TASK TO COMPLETE =>
All of the records must be given again exactly.

DATA FOR PROCESSING =>
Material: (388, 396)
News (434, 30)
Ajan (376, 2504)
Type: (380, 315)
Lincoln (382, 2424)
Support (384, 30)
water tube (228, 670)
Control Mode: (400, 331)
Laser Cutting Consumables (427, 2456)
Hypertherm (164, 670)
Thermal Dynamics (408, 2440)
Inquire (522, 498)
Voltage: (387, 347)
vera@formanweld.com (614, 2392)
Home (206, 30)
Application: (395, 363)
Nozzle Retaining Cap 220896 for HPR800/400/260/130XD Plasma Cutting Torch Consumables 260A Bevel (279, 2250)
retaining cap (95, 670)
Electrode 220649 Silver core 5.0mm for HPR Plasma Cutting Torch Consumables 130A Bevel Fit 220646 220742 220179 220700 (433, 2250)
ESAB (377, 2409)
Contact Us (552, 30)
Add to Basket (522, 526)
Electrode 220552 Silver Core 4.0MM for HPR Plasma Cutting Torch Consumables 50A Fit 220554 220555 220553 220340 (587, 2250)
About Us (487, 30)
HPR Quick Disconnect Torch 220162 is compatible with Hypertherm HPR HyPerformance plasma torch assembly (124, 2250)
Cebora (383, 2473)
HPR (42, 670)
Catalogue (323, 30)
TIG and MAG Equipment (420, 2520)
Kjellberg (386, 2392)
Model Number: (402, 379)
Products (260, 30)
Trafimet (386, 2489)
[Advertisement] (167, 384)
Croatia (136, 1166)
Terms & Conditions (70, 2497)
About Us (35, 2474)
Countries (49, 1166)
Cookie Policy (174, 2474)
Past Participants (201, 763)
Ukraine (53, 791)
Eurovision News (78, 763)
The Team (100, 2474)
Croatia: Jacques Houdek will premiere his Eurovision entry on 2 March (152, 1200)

TASK OUTPUT =>
Material: (388, 396)
News (434, 30)
Ajan (376, 2504)
Type: (380, 315)
Lincoln (382, 2424)
Support (384, 30)
water tube (228, 670)
Control Mode: (400, 331)
Laser Cutting Consumables (427, 2456)
Hypertherm (164, 670)
Thermal Dynamics (408, 2440)
Inquire (522, 498)
Voltage: (387, 347)
vera@formanweld.com (614, 2392)
Home (206, 30)
Application: (395, 363)
Nozzle Retaining Cap 220896 for HPR800/400/260/130XD Plasma Cutting Torch Consumables 260A Bevel (279, 2250)
retaining cap (95, 670)
Electrode 220649 Silver core 5.0mm for HPR Plasma Cutting Torch Consumables 130A Bevel Fit 220646 220742 220179 220700 (433, 2250)
ESAB (377, 2409)
Contact Us (552, 30)
Add to Basket (522, 526)
Electrode 220552 Silver Core 4.0MM for HPR Plasma Cutting Torch Consumables 50A Fit 220554 220555 220553 220340 (587, 2250)
About Us (487, 30)
HPR Quick Disconnect Torch 220162 is compatible with Hypertherm HPR HyPerformance plasma torch assembly (124, 2250)
Cebora (383, 2473)
HPR (42, 670)
Catalogue (323, 30)
TIG and MAG Equipment (420, 2520)
Kjellberg (386, 2392)
Model Number: (402, 379)
Products (260, 30)
Trafimet (386, 2489)
[Advertisement] (167, 384)
Croatia (136, 1166)
Terms & Conditions (70, 2497)
About Us (35, 2474)
Countries (49, 1166)
Cookie Policy (174, 2474)
Past Participants (201, 763)
Ukraine (53, 791)
Eurovision News (78, 763)
The Team (100, 2474)
Croatia: Jacques Houdek will premiere his Eurovision entry on 2 March (152, 1200)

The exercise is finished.